Николай Шипилов - Псаломщик
– Жалко, выходит. Трепанацию черепа сделали. Поправили там что-то в компьютере… Может, я за него замуж собиралась! Может, он мне никакой ни экс!
Я нервически засмеялся, вообразив, что при вскрытии черепа Греки в нем обнаружили доллары. Доллары взяли, а крышку черепа задвинули на место. Вот так прибывает нищих в Юркиных рядах. И этот мой смех длился бы до полного изнеможения, если бы мне снова вдруг не вспомнилась Анна с золотистыми по пояс волосами. Она покрывает стол праздничной тяжелой скатертью, тяжелые кисти которой свисают до пола. Она молится за меня перед великодушными иконами.
«Мама! Дай мне еще что-нибудь святое!» – просит Ваня.
Вырастет внук солдата, правнук солдата Иван Шацких, и его заберут на войну под свинцовые пломбы проливать кровь за толстую мошну Ивана Греки, внука купца и сына купца. Что я могу сделать против этого? И вдруг понимаю ясно: нынешняя война – не прежние войны. В ней победителем может быть лишь Сам Бог и те, кто исповедует Его. Бог уже все победил. Он попускает теперь злу раскрыться до конца с тем, чтобы испытать верных и явить в полноте Свою Пасхальную силу.

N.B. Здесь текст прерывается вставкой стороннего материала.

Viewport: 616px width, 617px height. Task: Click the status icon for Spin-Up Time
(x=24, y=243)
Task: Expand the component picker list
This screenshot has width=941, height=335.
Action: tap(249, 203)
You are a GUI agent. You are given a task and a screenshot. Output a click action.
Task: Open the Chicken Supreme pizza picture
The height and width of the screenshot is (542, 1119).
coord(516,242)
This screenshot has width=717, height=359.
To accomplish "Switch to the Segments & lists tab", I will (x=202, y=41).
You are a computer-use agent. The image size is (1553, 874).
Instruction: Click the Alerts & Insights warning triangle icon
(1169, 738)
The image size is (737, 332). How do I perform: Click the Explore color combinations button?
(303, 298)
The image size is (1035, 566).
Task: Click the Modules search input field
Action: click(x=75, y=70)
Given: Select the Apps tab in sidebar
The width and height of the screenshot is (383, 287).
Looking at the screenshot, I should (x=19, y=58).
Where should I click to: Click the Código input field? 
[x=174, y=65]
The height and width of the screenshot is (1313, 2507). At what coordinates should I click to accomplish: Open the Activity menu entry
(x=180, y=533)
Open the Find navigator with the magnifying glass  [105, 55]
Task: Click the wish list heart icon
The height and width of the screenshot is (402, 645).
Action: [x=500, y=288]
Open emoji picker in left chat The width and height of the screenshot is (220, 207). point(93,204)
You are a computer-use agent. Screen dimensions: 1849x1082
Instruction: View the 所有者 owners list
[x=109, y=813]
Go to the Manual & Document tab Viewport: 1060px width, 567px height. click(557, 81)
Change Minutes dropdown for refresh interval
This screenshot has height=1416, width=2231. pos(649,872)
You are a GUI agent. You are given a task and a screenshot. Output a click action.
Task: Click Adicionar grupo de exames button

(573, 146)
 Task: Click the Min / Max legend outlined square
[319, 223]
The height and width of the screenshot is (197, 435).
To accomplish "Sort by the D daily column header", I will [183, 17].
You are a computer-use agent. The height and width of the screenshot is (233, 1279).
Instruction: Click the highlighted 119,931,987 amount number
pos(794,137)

С этой мыслью я покопался в себе – и стало не так невыносимо одиноко.
Ни за фунт муки я отдал Греке шестьсот граммов своей благородной крови. Люди в зеленых маскхалатах, за которыми скрывали клятву Гиппократа, хотели выдать мне за этот глупый жест триста рублей денег. Я нескромно попросил взамен голик да веник, а их-то в ведьмачьей лаборатории не нашлось.
Пришлось возвращаться домой на такси, и я увидел обезумевший предвыборный город при свете тусклого дня.
29
Горнаул почти тридцать лет был моим главным городом жизни. Но обиды на близких пережить труднее, чем на посторонних. Это им, близким, ты обязан всю жизнь доказывать, что ты не гадкий утенок, а вполне приличная птица-лебедь. Ты из шкуры выпрыгиваешь, стараясь сделать это, но в лучшем случае они говорят:
– Ничего себе! Хорош гусь!
И не дай Бог тратить душевные силы на то, чтобы опровергать изречение: никто не пророк в своем Отечестве.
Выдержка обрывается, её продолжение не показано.